The most straightforward damage is physical. Endometriosis triggers adhesions and fibrosis that can warp pelvic anatomy, essentially gluing organs together. Extensive adhesions can block the openings of the fallopian tubes and trap ovaries, preventing egg release and sperm passage. In severe cases, the anatomical damage directly blocks the transport of eggs, sperm, and embryos.
But even when the anatomy looks relatively normal, endometriosis creates a hostile environment for conception. Activated immune cells flood the pelvic and follicular fluid with inflammatory molecules that damage sperm, reduce their motility, and cause DNA damage in both eggs and embryos. This chronic inflammation also degrades egg quality and shrinks ovarian reserve over time, meaning fewer viable eggs are available with each passing cycle.
Perhaps most critically, endometriosis disrupts implantation. The uterine lining needs to undergo specific changes to accept an embryo, a process called decidualization. Endometriosis interferes with this process and alters the immune cell populations in the uterine lining, making the endometrium less receptive. So even if fertilization occurs, the embryo may fail to implant or may be lost very early in pregnancy.
4. Uterine Abnormalities
Once an embryo reaches the uterus, it needs a healthy environment to implant and grow. Structural problems inside the uterus can prevent that from happening. The most common of these are fibroids, which are noncancerous growths in the uterine wall. Fibroids are the sole identifiable cause of infertility in 2 to 3% of women, though they contribute to fertility problems in a larger group.
Location matters enormously. Fibroids that grow on the outer surface of the uterus (subserosal fibroids) don’t appear to affect fertility at all. But fibroids that press into or distort the inner cavity, called submucosal and certain intramural fibroids, are associated with lower pregnancy rates, lower implantation rates, and higher miscarriage rates. They interfere with implantation through several pathways: they alter blood flow to the uterine lining, trigger chronic low-grade inflammation, and reduce key proteins the embryo needs to attach. They also cause abnormal uterine contractions during the critical window when an embryo is trying to implant, potentially dislodging it.
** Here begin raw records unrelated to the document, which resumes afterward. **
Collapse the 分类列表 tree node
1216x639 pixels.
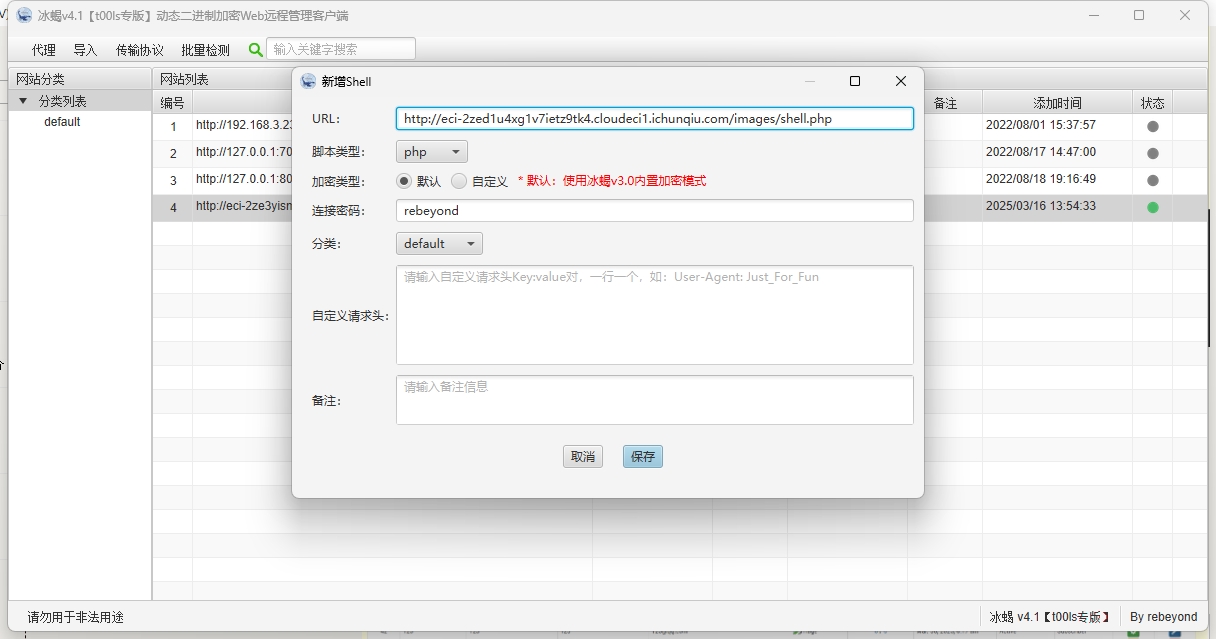(x=23, y=101)
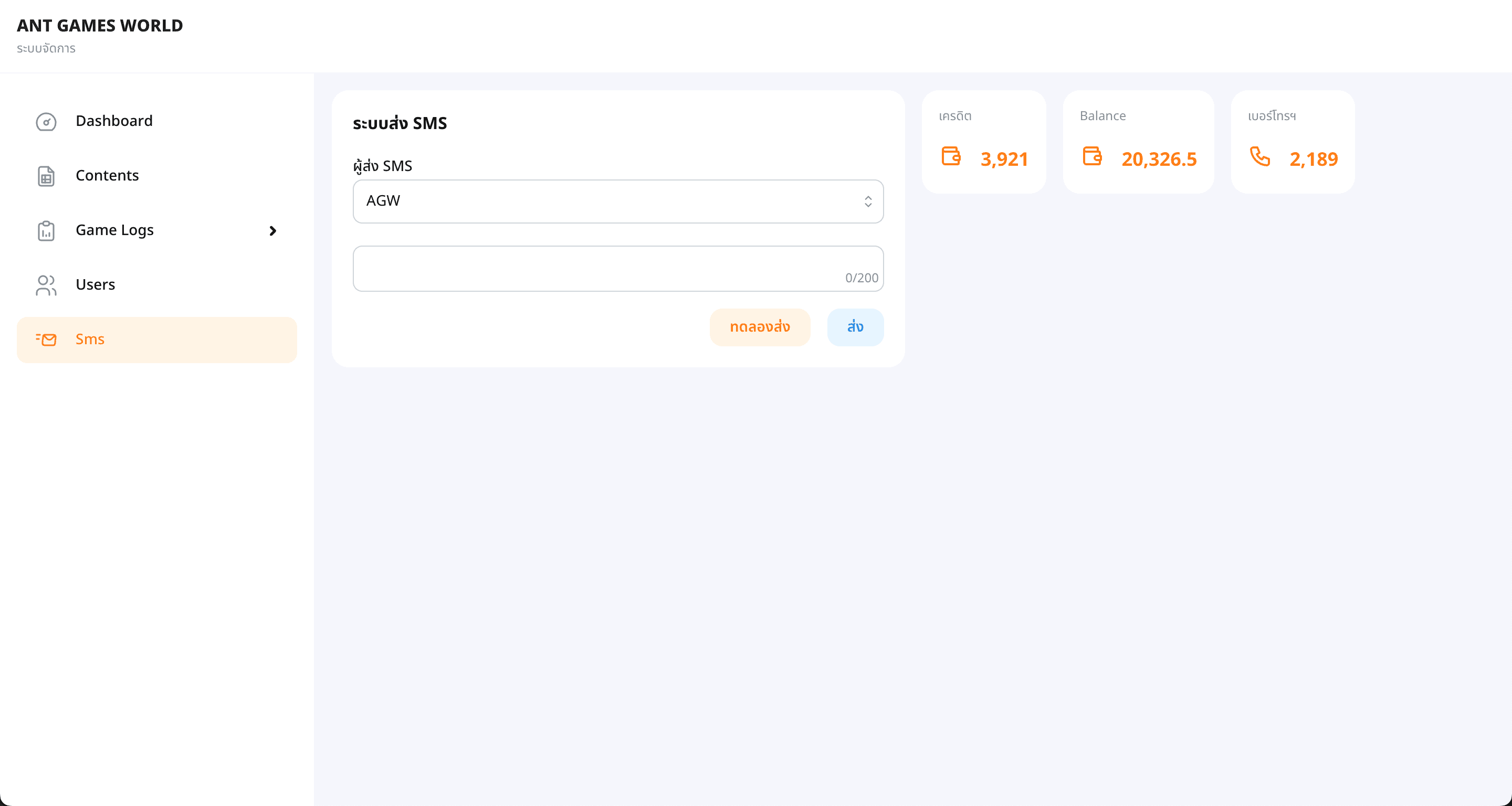The image size is (1512, 806).
Task: Go to the Contents menu item
Action: [107, 175]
Endometrial polyps, another type of growth inside the uterine cavity, can similarly disrupt implantation. Structural abnormalities present from birth, such as a uterine septum (a wall of tissue dividing the cavity), also fall into this category. These conditions reduce the usable space inside the uterus and can interfere with both implantation and the ability to carry a pregnancy to term.
How These Causes Overlap
These four categories aren’t always neatly separate. A woman with endometriosis may also have tubal damage from adhesions and compromised egg quality from ovarian inflammation, meaning two or three of these factors are working against her simultaneously. PCOS can coexist with uterine fibroids. And in many cases, more than one contributing factor is identified during a fertility workup, which is why evaluation typically looks at ovulation, tubal patency, and uterine structure together rather than testing one cause at a time.
The recommended timeline for evaluation depends on age. Women under 35 are generally advised to seek evaluation after 12 months of trying to conceive. Women over 35 should consider evaluation after 6 months, and women 40 and older benefit from more immediate assessment, since both egg quantity and quality decline with age regardless of other factors.